Ein Team um Nicola Hodgins von der Maritime Area Regulatory Authority (MARA) und der University of Exeter untersuchte dafür Gewebeproben von Tieren, die zwischen 1992 und 2016 an den Küsten Englands, Schottlands und Wales' gestrandet waren. Die Analyse von Kern- und mitochondrialer DNA ergab: Die britischen Risso-Delfine bilden eine eigenständige genetische Einheit, klar abgegrenzt von den nächstgelegenen Populationen. "Die Ergebnisse stützen die Annahme, dass Risso-Delfine in britischen Gewässern seit einiger Zeit von anderen Populationen isoliert sind", erklärte Hodgins. Einschränkend fügte sie hinzu, dass nicht jeder benachbarte Bereich des Atlantiks beprobt wurde – wo genau die Grenzen dieser Einheit verlaufen, ist damit noch nicht abschließend geklärt.
Auffällig ist zudem, dass die genetische Vielfalt innerhalb der britischen Population vergleichsweise gering ausfällt – niedriger als bei den Populationen im Nordpazifik, auf den Azoren oder im Mittelmeer. Das deutet auf eine kleine Gründerpopulation oder eine lange andauernde Isolation hin.
Künftig eine eigenständige Unterpopulation
Innerhalb der britischen Gewässer selbst fanden die Forscher genetisch keine klare Unterteilung – die Delfine bilden einen einzigen, durchmischten Genpool. Das steht auf den ersten Blick im Widerspruch zu Fotoidentifikationsstudien aus schottischen Gewässern, die zeigten, dass weniger als drei Prozent der individuell erkannten Delfine sowohl an der West- als auch an der Nordküste gesichtet wurden – die Tiere scheinen also über ihr Leben hinweg bestimmten Regionen treu zu bleiben. Wie sich diese offensichtliche Standorttreue einzelner Tiere mit der genetischen Durchmischung der Gesamtpopulation vereinbaren lässt, ist eine der offenen Fragen, die die Forscher für künftige Untersuchungen benennen.
Für den Naturschutz hat das durchaus Bedeutung. Die Internationale Naturschutzunion (IUCN) hat die Mittelmeer-Population der Risso-Delfine bereits separat als "gefährdet" eingestuft. Die Studienautoren halten es für denkbar, dass auch die britische Population künftig als eigenständige Unterpopulation anerkannt werden könnte – mit der Folge, dass sie gezielter geschützt und verwaltet werden müsste als bisher.

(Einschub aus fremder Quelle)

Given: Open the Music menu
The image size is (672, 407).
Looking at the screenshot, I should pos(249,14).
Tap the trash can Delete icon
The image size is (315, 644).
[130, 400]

Aktuell werden die britischen Risso-Delfine als eine einzige Managementeinheit behandelt, obwohl einzelne Gruppen offenbar unterschiedlichen Belastungen ausgesetzt sein und Lebensräume verschieden nutzen könnten.
Die Forscher betonen, dass weitere Untersuchungen nötig sind, die Verhalten, Aussehen, Wanderbewegungen, Lautäußerungen und Genetik der Tiere zusammenführen. Nur so lässt sich künftig genauer verstehen, wie die Risso-Delfine rund um die Britischen Inseln tatsächlich miteinander vernetzt sind, welche Lebensräume sie bevorzugen – und wie sich ihr Schutz am wirksamsten gestalten lässt.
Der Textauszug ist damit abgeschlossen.